─── INPUT RECORDS
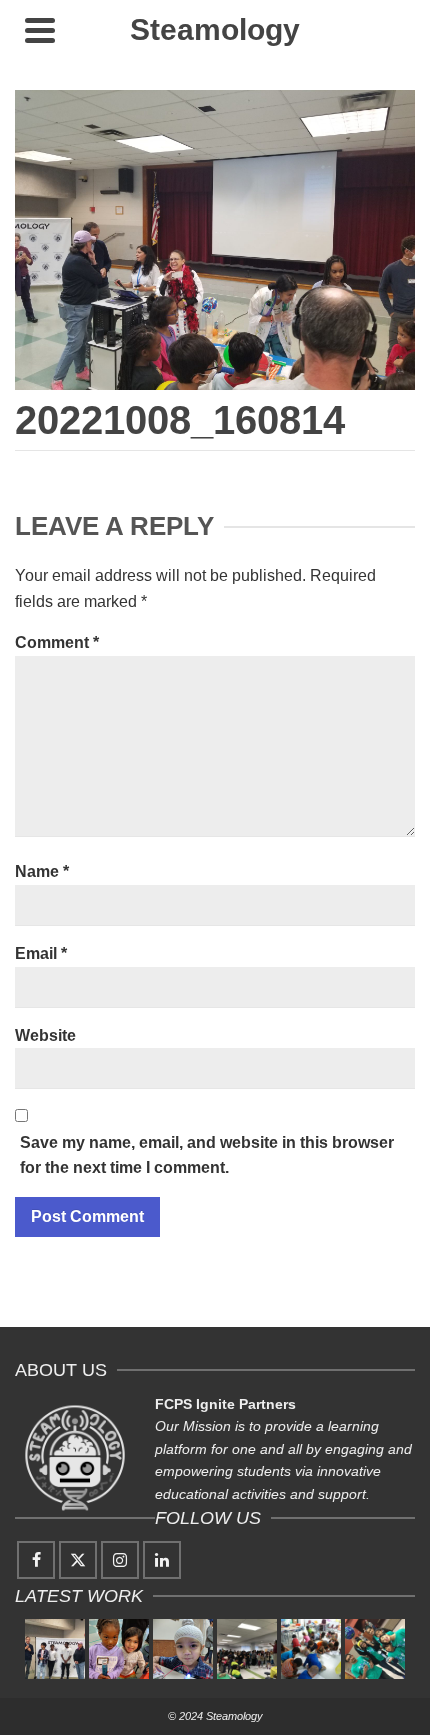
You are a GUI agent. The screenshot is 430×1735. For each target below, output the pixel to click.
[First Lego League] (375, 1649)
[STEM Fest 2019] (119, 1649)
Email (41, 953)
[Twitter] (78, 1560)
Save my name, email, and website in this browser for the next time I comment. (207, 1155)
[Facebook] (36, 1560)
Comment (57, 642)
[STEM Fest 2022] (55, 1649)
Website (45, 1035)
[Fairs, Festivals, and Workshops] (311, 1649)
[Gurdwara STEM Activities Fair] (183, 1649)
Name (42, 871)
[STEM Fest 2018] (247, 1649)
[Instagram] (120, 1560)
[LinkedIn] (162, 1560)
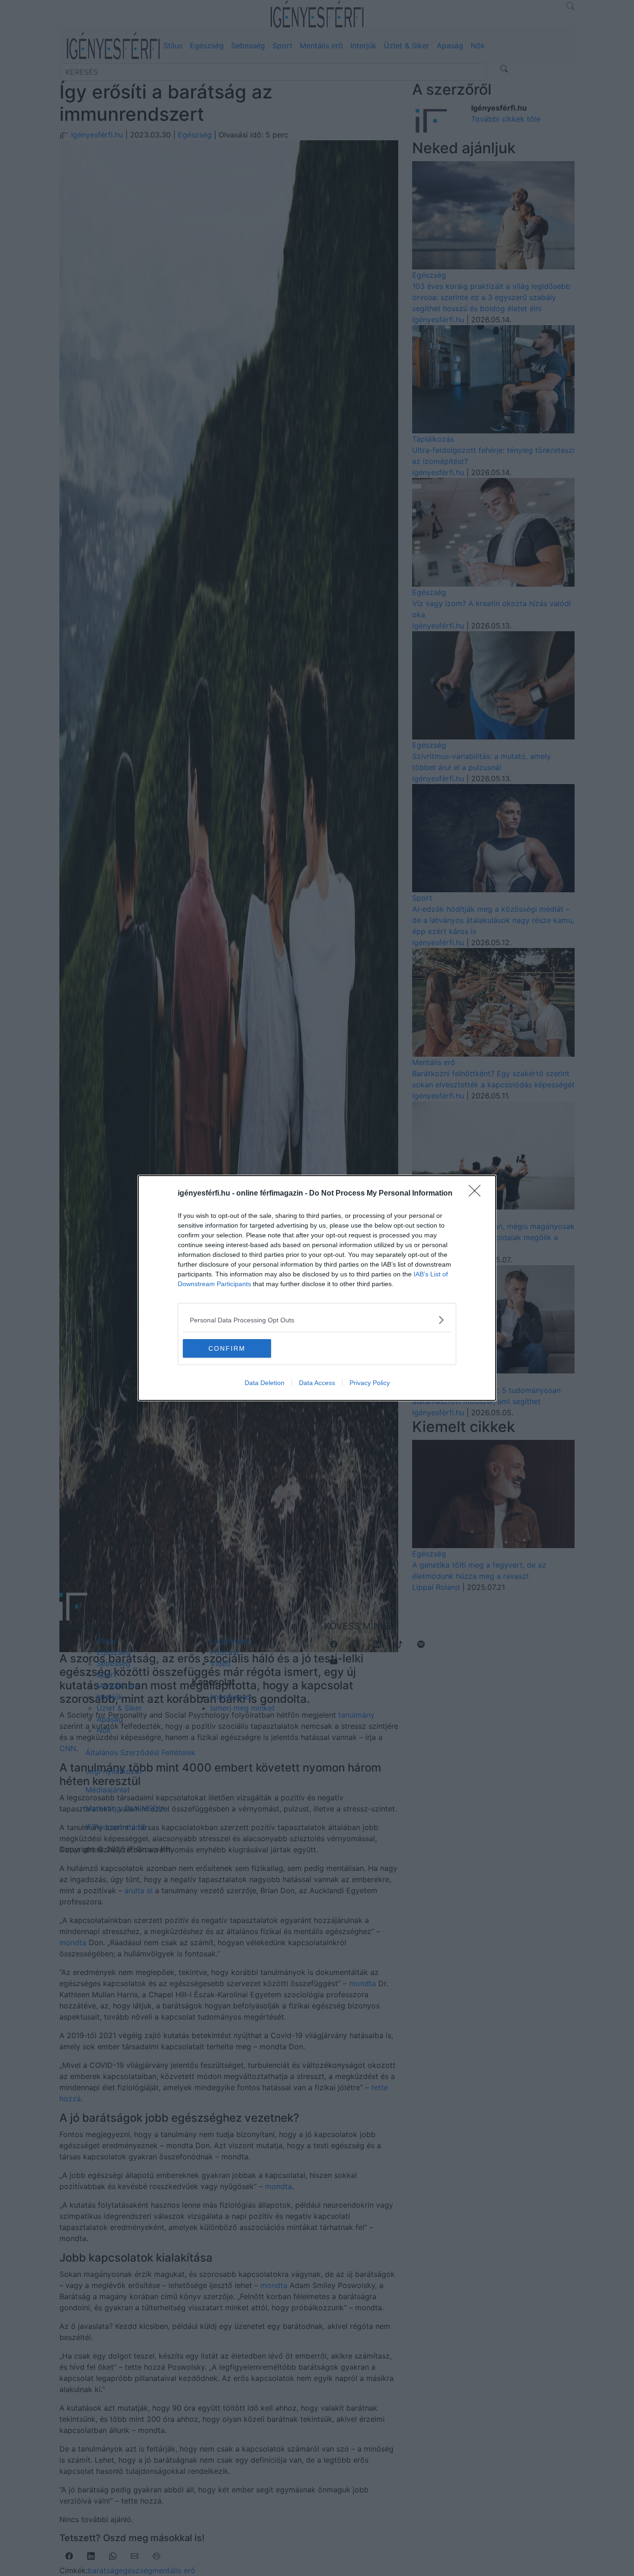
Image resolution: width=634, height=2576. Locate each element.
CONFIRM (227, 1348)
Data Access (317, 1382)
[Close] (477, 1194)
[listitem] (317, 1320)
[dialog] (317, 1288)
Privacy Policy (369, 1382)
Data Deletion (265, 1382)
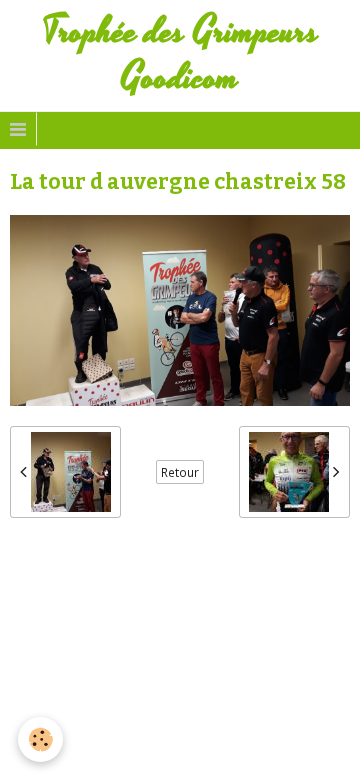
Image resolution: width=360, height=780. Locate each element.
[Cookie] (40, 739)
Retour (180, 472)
──────
─── INPUT RECORDS
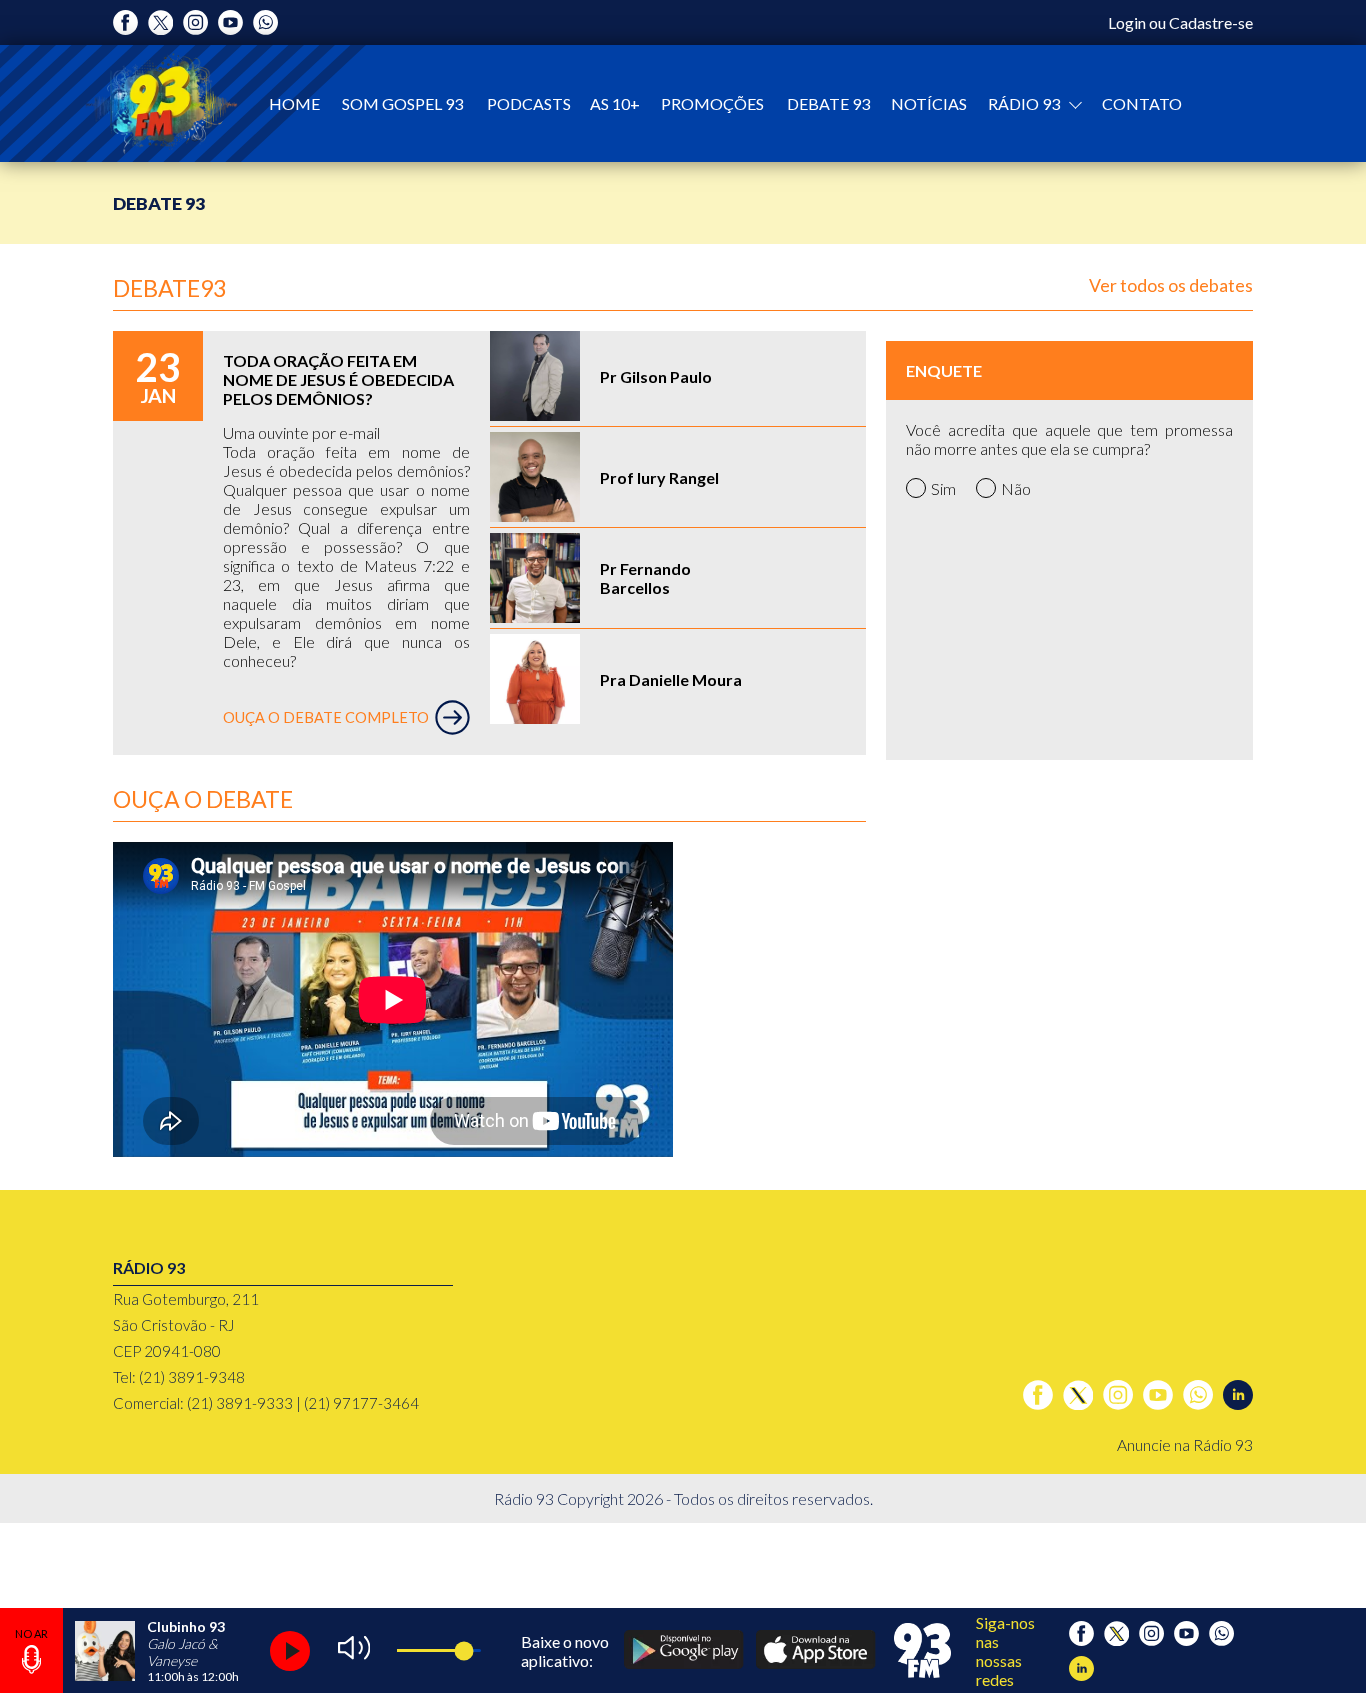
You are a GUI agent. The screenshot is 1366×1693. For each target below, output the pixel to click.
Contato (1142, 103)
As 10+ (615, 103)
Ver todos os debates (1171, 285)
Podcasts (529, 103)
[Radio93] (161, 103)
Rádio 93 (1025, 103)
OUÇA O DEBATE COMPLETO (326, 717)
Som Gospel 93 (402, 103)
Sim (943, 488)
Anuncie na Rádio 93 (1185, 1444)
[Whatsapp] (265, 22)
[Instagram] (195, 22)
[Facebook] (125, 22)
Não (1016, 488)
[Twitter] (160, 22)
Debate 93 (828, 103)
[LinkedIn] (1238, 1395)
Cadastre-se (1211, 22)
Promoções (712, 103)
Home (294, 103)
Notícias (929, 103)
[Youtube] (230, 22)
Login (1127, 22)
──────
─── INPUT RECORDS
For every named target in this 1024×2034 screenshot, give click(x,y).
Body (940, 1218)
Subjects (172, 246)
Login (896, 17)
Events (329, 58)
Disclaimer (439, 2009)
──────
DESCRIPTION OF THE TASK – Beginning at the line above with "Anuncie na Rádio 93 (1185, 1444)" and finishing at the line with "Login (1127, 22)", return each line exactly and return nothing else.

ANSWER SPACE –
Anuncie na Rádio 93 (1185, 1444)
[Whatsapp] (265, 22)
[Instagram] (195, 22)
[Facebook] (125, 22)
Não (1016, 488)
[Twitter] (160, 22)
Debate 93 (828, 103)
[LinkedIn] (1238, 1395)
Cadastre-se (1211, 22)
Promoções (712, 103)
Home (294, 103)
Notícias (929, 103)
[Youtube] (230, 22)
Login (1127, 22)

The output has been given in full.